Kosovo’s final two matches of the year end in defeat, but the home game with England provides an opportunity to celebrate the progress Kosovo football has made and express gratitude for the UK’s role in it.
While results on Thursday night meant that Kosovo’s clash with England in Prishtina on Sunday would have no impact on the final standings in Group A for qualification to the 2020 UEFA European Championship, the atmosphere in the stadium and around the capital all weekend made it clear that the match was anything but a non-event.
Since the draw for the group was made last year, the fixture was seen as an opportunity to express gratitude for the UK’s role in the liberation of Kosovo in 1999, and take stock of how far the country has come since the days when Englishmen were visiting as soldiers rather than as football players and supporters.
Prishtina was decked out with the flags of both Kosovo and England and the players were greeted with flowers at the airport upon their arrival on Saturday night. Speaking after the game, England manager Gareth Southgate described the reception as “amazing.” “To experience it was very special,” he added. “It was more than just a match here, and we’re very proud to be a part of it.”
Fans also sang songs together in bars across the city throughout the weekend, with many stories of friendship between the supporters and the stunned reactions of English fans to the hospitality they received appearing in the Kosovo media over the past few days. The message of “welcome and respect” to the visiting team and their supporters extended inside the stadium, with reversible cards displaying each country’s flag on either side, shown during the playing of the two countries’ national anthems preceding the game.
The significance of the match has often been expressed through a single image; a photo of a British soldier playing football with young Kosovars in Prishtina’s Dardania neighborhood in 1999. Twenty years later, Kosovo’s men’s national team competed with former world cup winners England as a member of UEFA and FIFA.
For the first half an hour Kosovo did more than compete. Having already sewn up top spot in the group, England began the match in a lackadaisical manner, and both Atdhe Nuhiu and Milot Rashica nearly sent the crowd into raptures with early shots on goal, Nuhiu’s header forcing a good save from England goalkeeper Nick Pope.
But in the 32nd minute, Harry Winks, England’s most impressive performer in the first half, gave the away side the lead.

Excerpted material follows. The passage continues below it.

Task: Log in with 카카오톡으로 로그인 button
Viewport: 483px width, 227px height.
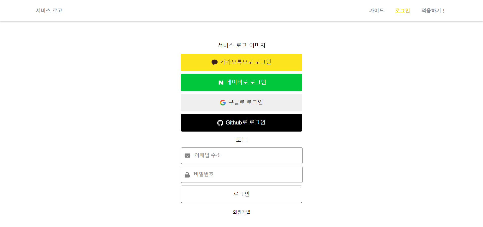Action: (x=241, y=62)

A neat interchange with Alex Oxlade-Chamberlain left Winks with the time and space to pick his spot and roll the ball past Kosovo goalkeeper Arijanet Muric to give England the lead at the half time break.
Kosovo started the second half well, with Amir Rrahmani having two opportunities to find an equalizer for the home team. Wearing the captain’s armband in the absence of Vedat Muriqi, Rrahmani had a far better game than in his previous encounter with England, when Raheem Sterling embarrassed the center back on multiple occasions. This time round, Rrahmani got the better of the personal duel between the two, with the Manchester City forward struggling to make an impact on the game.

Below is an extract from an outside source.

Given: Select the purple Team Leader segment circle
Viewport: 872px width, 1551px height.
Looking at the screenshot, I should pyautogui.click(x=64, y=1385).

Despite the atmosphere in the stadium remaining buoyant throughout, the football played on the pitch failed to live up to the occasion for most of the second half, with neither team reaching the often thrilling standards they have set throughout this qualification campaign. As Kosovo tired late in the game, a flurry of late England goals from Harry Kane, Marcus Rashford and Mason Mount punctuated the final ten minutes, leaving the final score standing at a slightly unjust 0-4.

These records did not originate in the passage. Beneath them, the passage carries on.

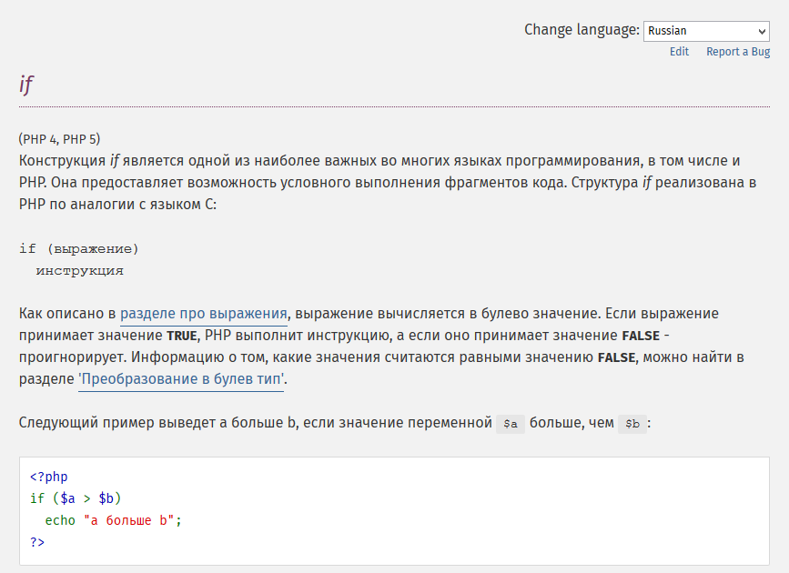Screen dimensions: 789x573
Task: Click the "if ($a > $b)" code line
Action: tap(76, 498)
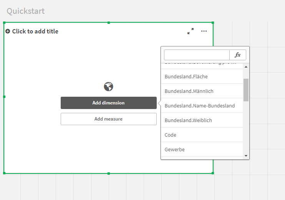
Task: Open the three-dot more options menu
Action: (204, 31)
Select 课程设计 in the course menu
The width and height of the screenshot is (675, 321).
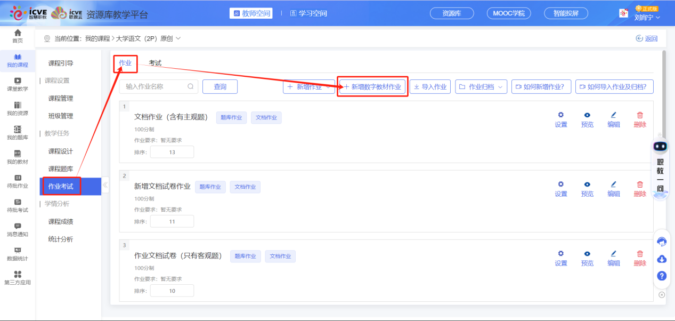60,151
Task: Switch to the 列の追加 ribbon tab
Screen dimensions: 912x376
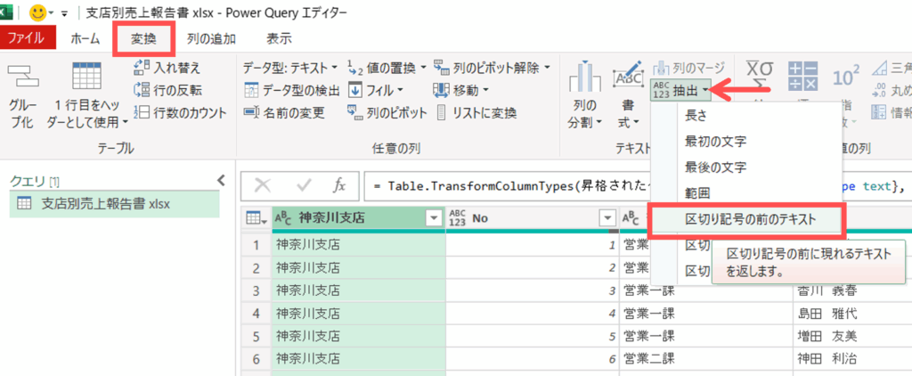Action: coord(211,38)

Losses in both of their last two matches leave Kosovo third in the group on 11 points in the final standings, after three wins, two draws, and three defeats. However, Kosovo’s performance in the UEFA Nations League last year mean that they have a second opportunity to qualify for the European Championship next summer. They enter a play off tournament with North Macedonia, Georgia and Belarus in March, with only one team able to secure a place at the championship.
After the game, Kosovo head coach Bernard Challandes played down expectations, stating that the play offs were not for a few months, and that many of Kosovo’s players playing in Scandanavian leagues would not play much football in the intermittent period. But while performances November’s matches did not reach the highs of those in September and October, Kosovo’s showing in this qualification campaign suggests that the side have a good chance in the tournament.
“It was a very good campaign but we must progress, we must learn,” the coach asserted. “England have played 1,001 games, Kosovo have played 30. The Kosovo people have suffered – they know why we have Kosovo, why we play football as Kosovo players. The players cannot disappoint. Everybody wants to support this team. Everybody is proud of this team.”